Chronic Intermittent Hypoxia
The need to rapidly vary and precisely control the proportions of different gases in laboratory specimens is widespread in life science research, affecting many in vitro and in vivo applications. One such instance relates to sleep apnea, where numerous animal models exist that simulate the effects of chronic intermittent oxygen starvation on the human physiology.

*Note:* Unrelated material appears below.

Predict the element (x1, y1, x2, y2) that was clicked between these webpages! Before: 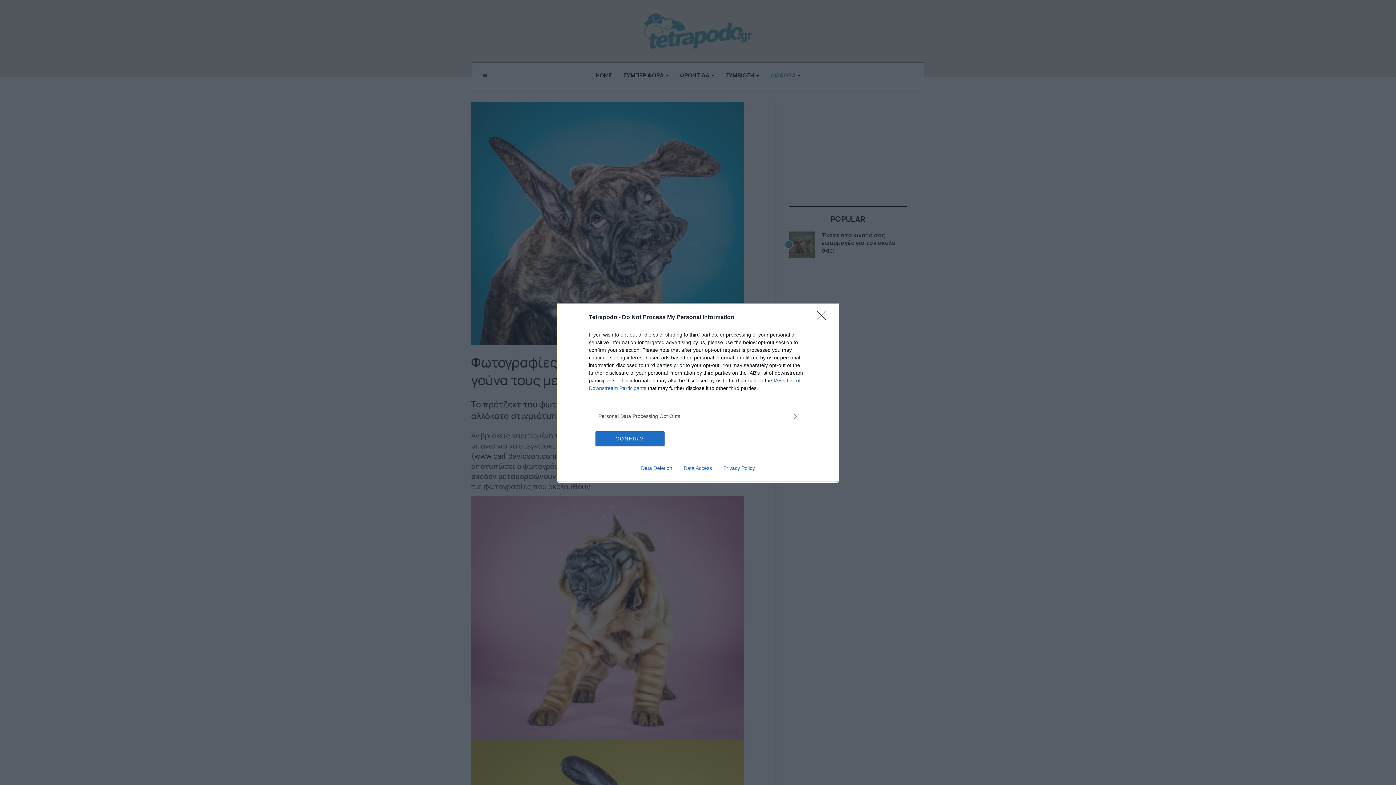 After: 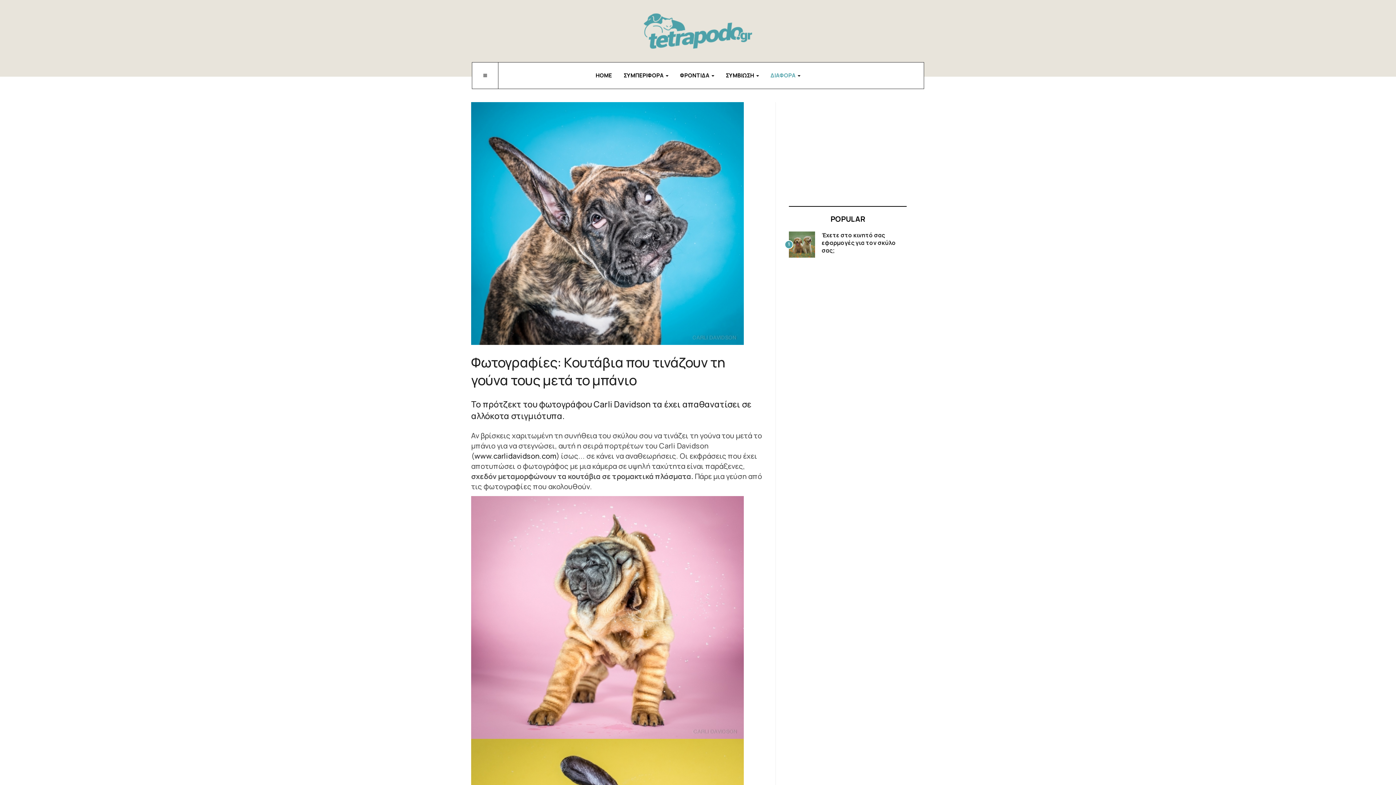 Action: label: CONFIRM bbox: (595, 431, 664, 446)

Current state-of-the-art devices generally include purpose-built chambers that house several standard laboratory cages. These chambers are integrated with gas delivery systems that cycle the oxygen levels between selected concentrations, within a prescribed time and an imprecise vicinity of the animals. Control is performed through traditional closed- and open-loop feedback algorithms based on predefined timing schedules, or even activated directly by the animal’s brainwave signals and arousal state. The device described herein:
1) can tightly control the oxygen concentration within the rodent’s vicinity, along with its blood-oxygen level,
2) maximizes the mixing rate within commercial cages, thereby minimizing external gas requirements,
3) measures oxygen, carbon dioxide, ammonia, temperature, relative humidity, and pressure closer to the animal than any commercial product to date,
4) minimizes the system’s required laboratory footprint,
5) can be adapted easily to address the design flaws inherent in the current state-of-the-art environmental chambers,
6) contains a computer-based control and data acquisition interface for oxygen scheduling,
7) eliminates extraneous stimuli to the animal (air jets, noise, etc.), and
8) is low-cost.
Figure 1: From US Patent Application 2011/0023,789
Figure 2: Another manifestation of the lid design. Also from US Patent Application 2011/0023,789
Figure 3: Experimental results showing oxygen concentration with respect to time for a multitude of contiguous cycles of hypoxia and return to normoxia. Note transition from waking to sleeping period. Also from US Patent Application 2011/0023,789.